Q: Le Canada a été critiqué pour son retard face à d’autres pays lorsqu’il est question d’appliquer sa législation sur la lutte contre la corruption. Pensez-vous que la situation s’améliore?

Stéphane: En ce qui a trait à l’application des lois, nous sommes encore en retard. L’application des lois demeure sous-financée, ce qui nuit à la capacité de faire avancer les dossiers. Les affaires de corruption internationale sont généralement assez complexes et nécessitent de longues enquêtes dans plusieurs pays. La bonne nouvelle dans le cadre de l’application des lois est qu’il n’y a généralement aucune prescription pour ce type de crime. Il arrive souvent que le recours d’application des lois soit entamé dans un autre pays et qu’il y ait un élément lié au Canada. C’est ainsi que le Canada est impliqué.


Q: Que peuvent faire les entreprises en ce moment pour se protéger?

Stéphane: Mettre en œuvres les meilleures pratiques en matière de gouvernance et de conformité. C’est ce permet de créer et maintenir une culture de conformité fondée sur des valeurs éthiques.
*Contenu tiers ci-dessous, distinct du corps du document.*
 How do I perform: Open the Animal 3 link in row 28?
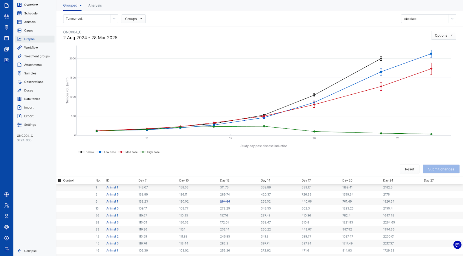click(112, 223)
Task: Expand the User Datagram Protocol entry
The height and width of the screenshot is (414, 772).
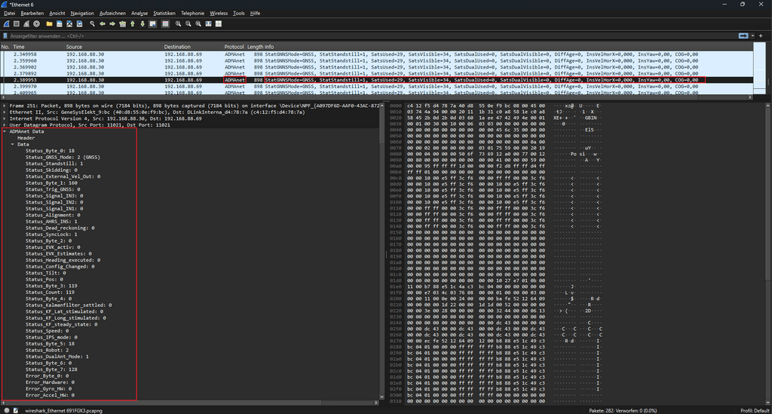Action: tap(5, 124)
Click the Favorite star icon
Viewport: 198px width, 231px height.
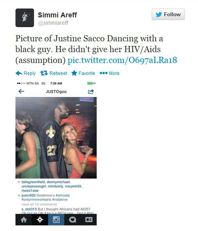(x=74, y=73)
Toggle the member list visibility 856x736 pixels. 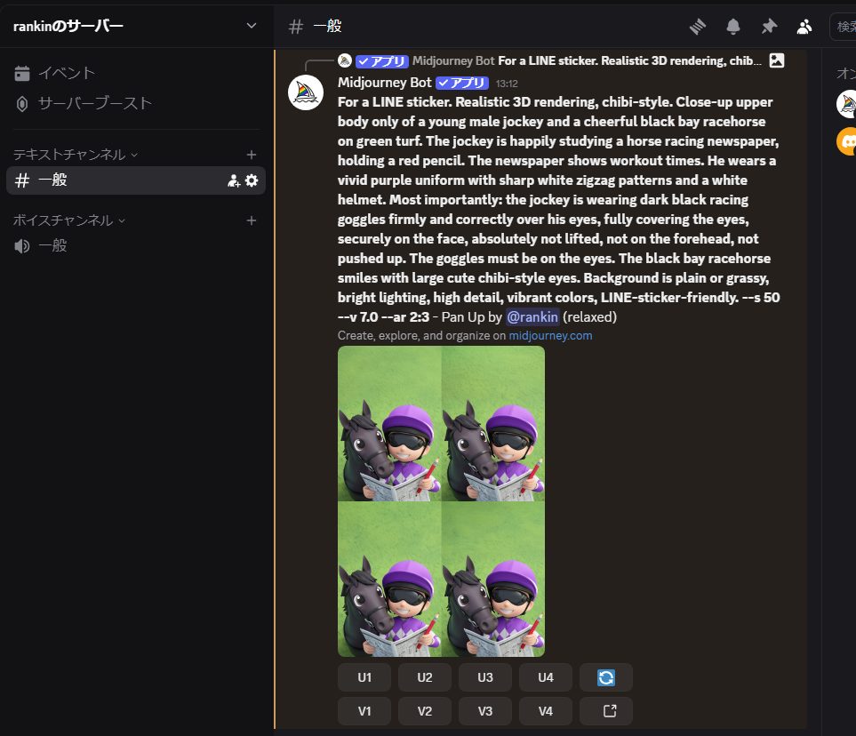[x=804, y=27]
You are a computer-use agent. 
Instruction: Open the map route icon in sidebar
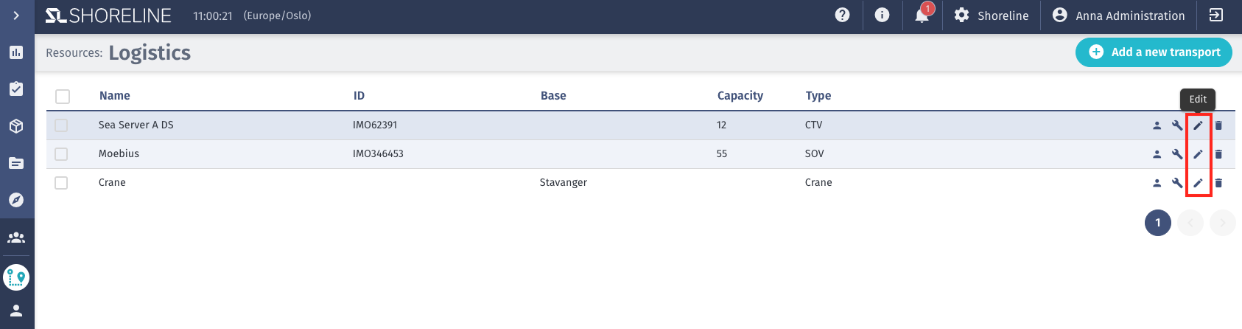pos(16,278)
Avec le temps, les pressions économiques et le stress en général peuvent nuire à cette culture. Cela est particulièrement vrai dans le contexte actuel de la COVID-19. Les valeurs d’entreprise risquent d’être reléguées au second plan dans le contexte où plupart des employés travaillent à distance. C’est dans ces moments que ça devient risqué, particulièrement lorsque les personnes subissent un stress financier ou sont aux prises avec des problèmes de santé mentale liés au stress causé par pandémie et l’incertitude qu’elle engendre.

Le code d’éthique de l’entreprise n’est pas un document que les employés devraient signer seulement une fois par année. Il doit être mis en application et créer un climat adhésion. Certains le voient comme « ce document sans intérêt que je dois signer chaque année ». C’est un document qui constitue le point de départ en matière. De plus, ne négligez pas l’application des règles éthiques et de conformité. Un individu qui a posé un petit geste répréhensible finira par être tenté en poser un geste plus grave. Soyez constant dans l’application des politiques d’entreprise.